Non-covalent modifications utilize van der Waals forces and π-π interactions by adsorption of polynuclear aromatic
compounds, surfactants, polymers or biomolecules. Non-covalent modifications do not disrupt the natural configuration of carbon nanotubes with the cost of chemical stability, and is prone to phase separation, dissociation in between two phases, in the solid state.

=== Polynuclear aromatic compounds ===
Some common polynuclear aromatic compounds that are functionalized with hydrophilic or hydrophobic moieties are used to
solubilize carbon nanotubes into organic or aqueous solvents. Some of these amphiphiles are phenyl, naphthalene, phenanthrene, pyrene and porphyrin systems.

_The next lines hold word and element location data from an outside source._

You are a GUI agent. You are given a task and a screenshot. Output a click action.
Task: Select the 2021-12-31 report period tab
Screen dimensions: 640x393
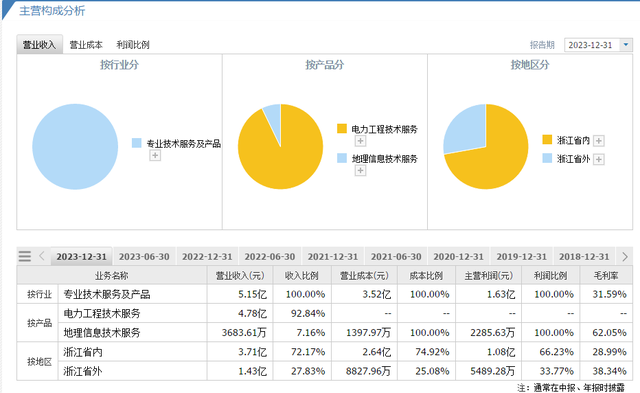(x=333, y=257)
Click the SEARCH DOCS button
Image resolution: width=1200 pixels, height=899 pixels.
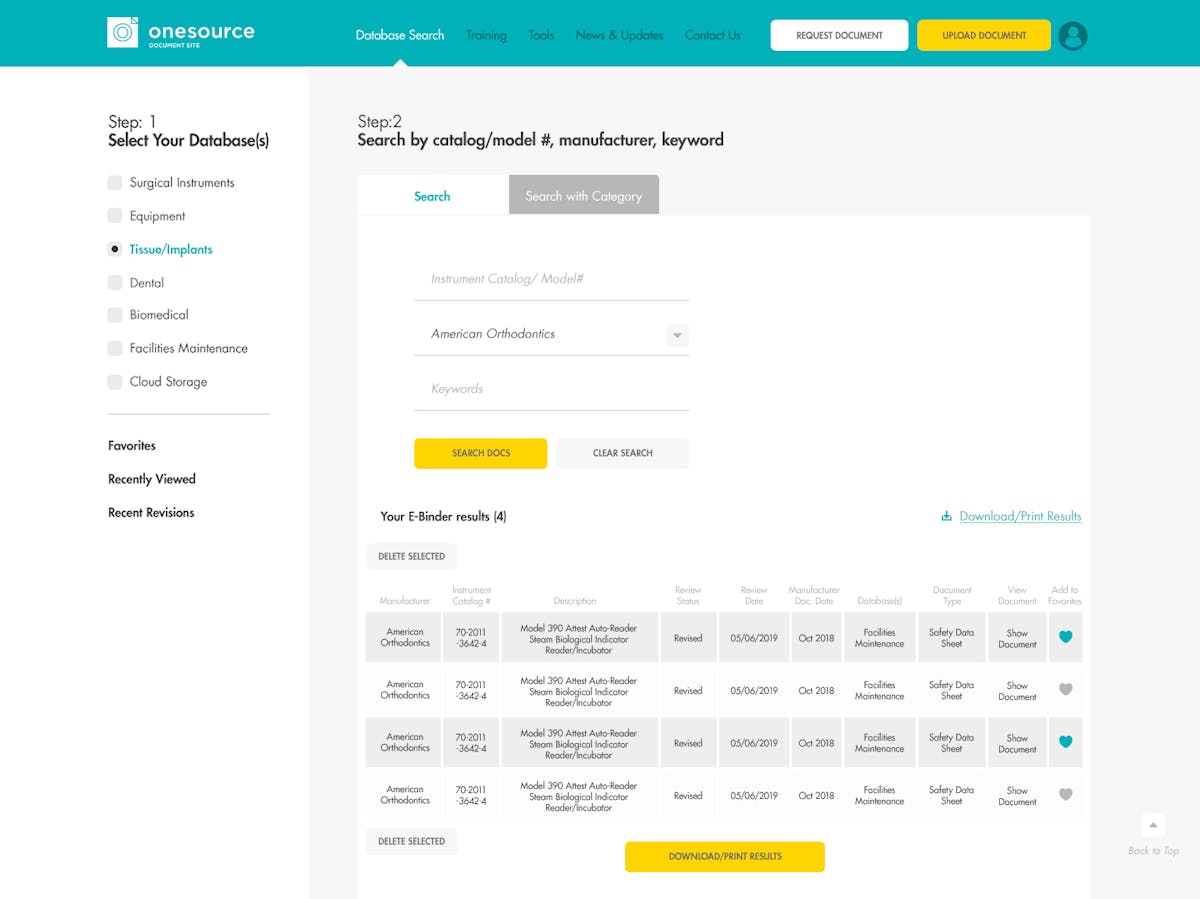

The greater π-π stacking of aromatic amphiphiles such as pyrene amphiphiles had the best solubility compared to phenyl amphiphiles with the worse π-π stacking, lead to more solubility in water. These aromatic systems can be modified with amino and carboxylic acid groups prior to
functionalizing the carbon nanotubes.

=== Biomolecules ===
The interaction between carbon nanotubes and biomolecules has been widely studied because of their potential to be used in
biological applications. The modification of the carbon nanotubes with proteins, carbohydrates, and nucleic acids are built with the bottom-up technique. Proteins have high affinity to carbon nanotubes due to their diversity of amino acids being hydrophobic or hydrophilic. Polysaccharides have been successfully been used to modify carbon nanotubes forming stable hybrids. To make carbon nanotubes soluble in water, phospholipids such as lysoglycerophospholipids have been used. The single phospholipid tail wraps around the carbon nanotube, but the double tailed phospholipids did not have the same ability.

=== π-π stacking and electrostatic interactions ===
Molecules that have bifunctionality are used to modify the carbon nanotube. One end of the molecule are polyaromatic compounds that interact with the carbon nanotube through π-π stacking. The other end of the same molecule has a functional group such as amino, carboxyl, or thiol. For example, pyrene derivatives and aryl thiols were used as the linkers for various metal nanobeads such as gold, silver and platinum.

=== Mechanical interlocking ===
A particular case of non-covalent modification is the formation of rotaxane-like mechanically interlocked derivatives of single-walled nanotubes (SWNTs). In this strategy, the SWNTs are encapsulated by molecular macrocycle(s), which are either formed around them by macrocyclization, or pre-formed and threaded at a later stage. In MINTs (Mechanically Interlocked NanoTubes), the SWNT and organic macrocycle are linked by means of their topology, through a mechanical bond, combining the stability of the covalent strategies -at least one covalent bond must be broken to separate SWNT and macrocycle(s)- with the structural integrity of the classic noncovalent strategies -the C-sp^{2} network of the SWNT remains intact.

== Characterization ==
A useful tool for the analysis of derivatised nanotubes is Raman spectroscopy which shows a G-band (G for graphite) for the native nanotubes at 1580 cm^{−1} and a D-band (D for defect) at 1350 cm^{−1} when the graphite lattice is disrupted with conversion of sp² to sp³ hybridized carbon. The ratio of both peaks I_{D}/I_{G} is taken as a measure of functionalization. Other tools are UV spectroscopy where pristine nanotubes show distinct Van Hove singularities where functionalized tubes do not, and simple TGA analysis.